One thing I have found helpful is to teach the dog that by being quiet and keeping a loose leash they can get closer to what they want. I did this with lloyd by starting with a toy. Set the toy out and put the dog on a leash. Walk towards the toy and as soon as the dog starts to pull, turn and walk away, after several feet, turn towards the toy again, again as soon as the dog starts to pull, turn around. If the dog isn't pulling, tell them "good" and keep walking towards the toy. Once the dog has learned this in the back yard, go to a different area and start all over again. Then try it with something other than the toy (like use your other dog, tie him to the fence and put him in a down stay or something). Or a person, if you have a friend that is willing to help you. I can walk Lloyd right up to a squirrel without him pulling and lunging now because he knows that walking with a loose leash is what works to get him closer. I've been working on this with Allie too and she is improving a lot as well.


----------



## Curbside Prophet (Apr 28, 2006)

Of course you should seek the help of a certified professional, like Sophia Yin, to see if these techniques are appropriate for your dog. 

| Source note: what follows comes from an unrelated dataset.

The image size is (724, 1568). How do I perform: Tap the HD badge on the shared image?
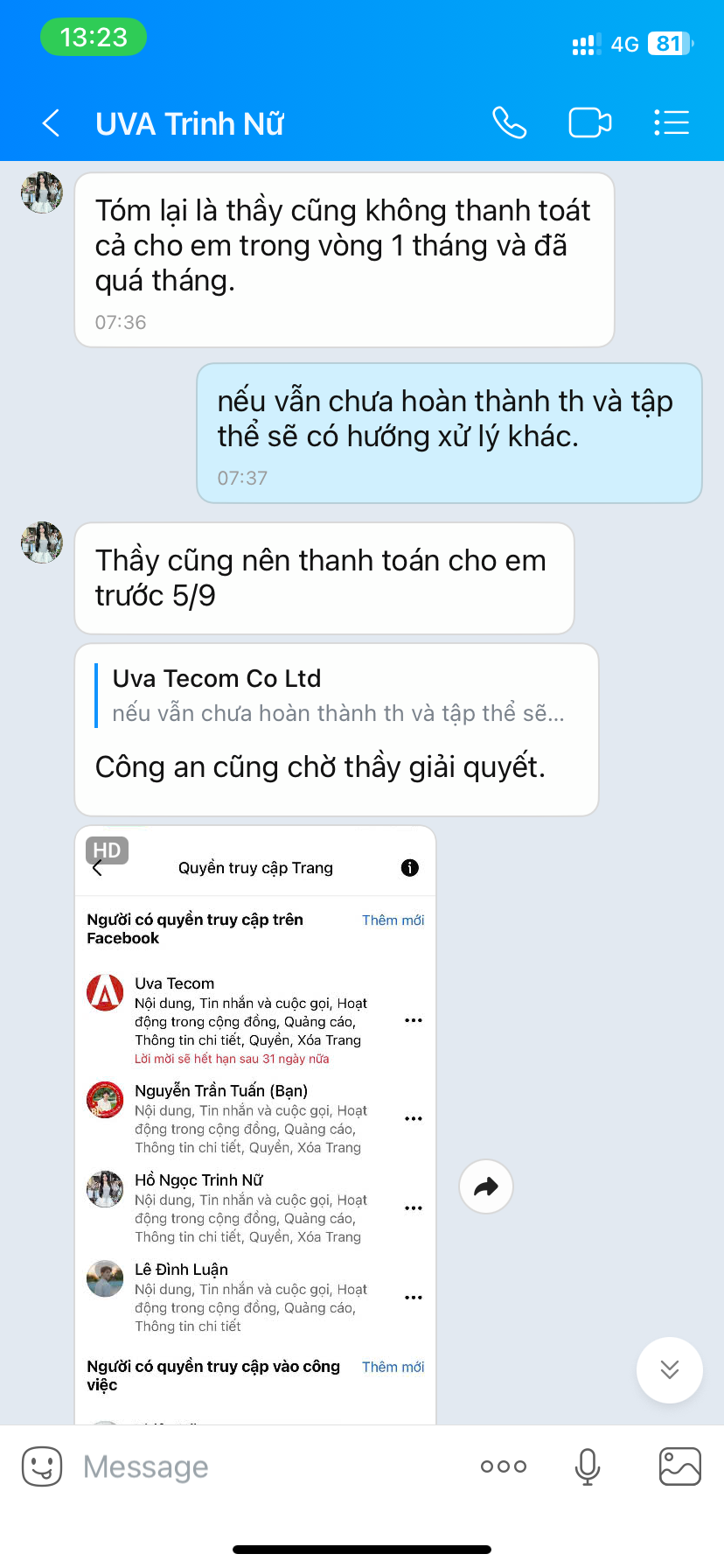(x=107, y=850)

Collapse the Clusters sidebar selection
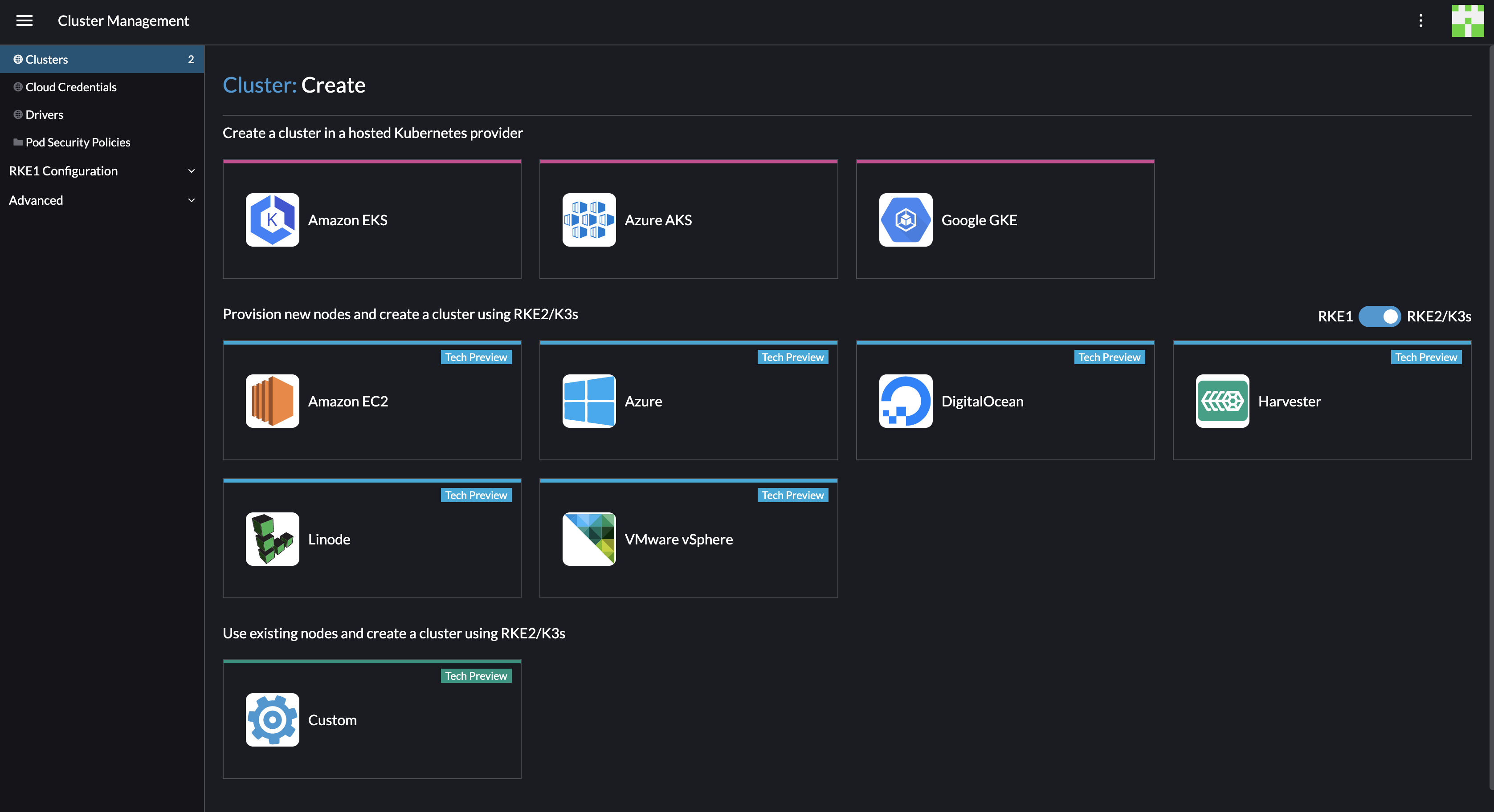pyautogui.click(x=46, y=58)
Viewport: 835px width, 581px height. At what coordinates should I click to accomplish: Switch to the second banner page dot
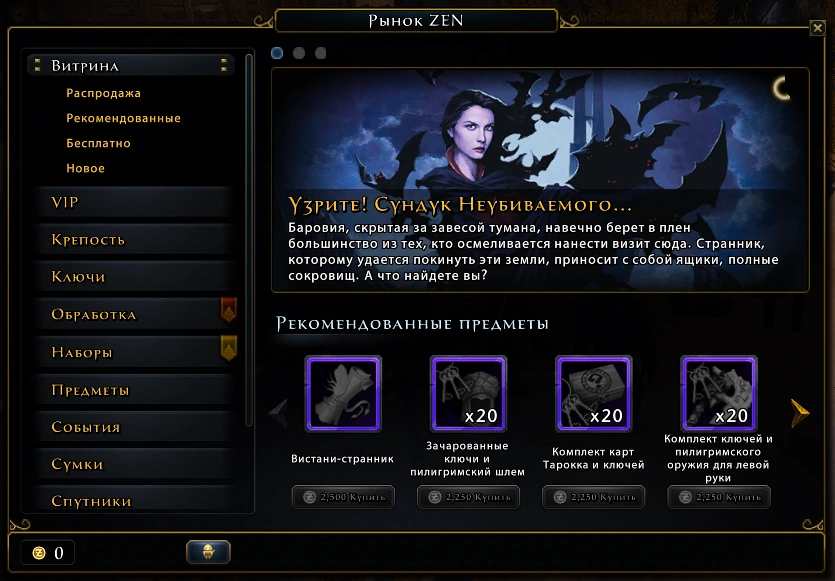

Not sure why the video isn't working. Just type in Sophia Yin on youtube, it's the first one on top.


----------



## countrylink50 (Jun 24, 2013)

War said:


> A few weeks ago I posted about some aggressive issues I was having with My Australian Shepherd .Anyway her behavior has escalated now. For those that didnt read the post you can find it here
> http://www.dogforums.com/3-dog-training-forum/29668-aggressive-issue-aussie.html
> 
> Today we went over to my friends house now mind you she is no longer on her "turf" so she is in an area where she has not been before .Normally a dog will remain nuetral or even nervous but her behavior is just plain aggressive.
> ...


Hi this sounds like my aussie, and I have done all the right things, but she goes absolutely feral and no matter what she will not stop the aggressive behaviour have you found an answer I need help


----------



## Kayota (Aug 14, 2009)

I would make your own thread, this one is four years old...


----------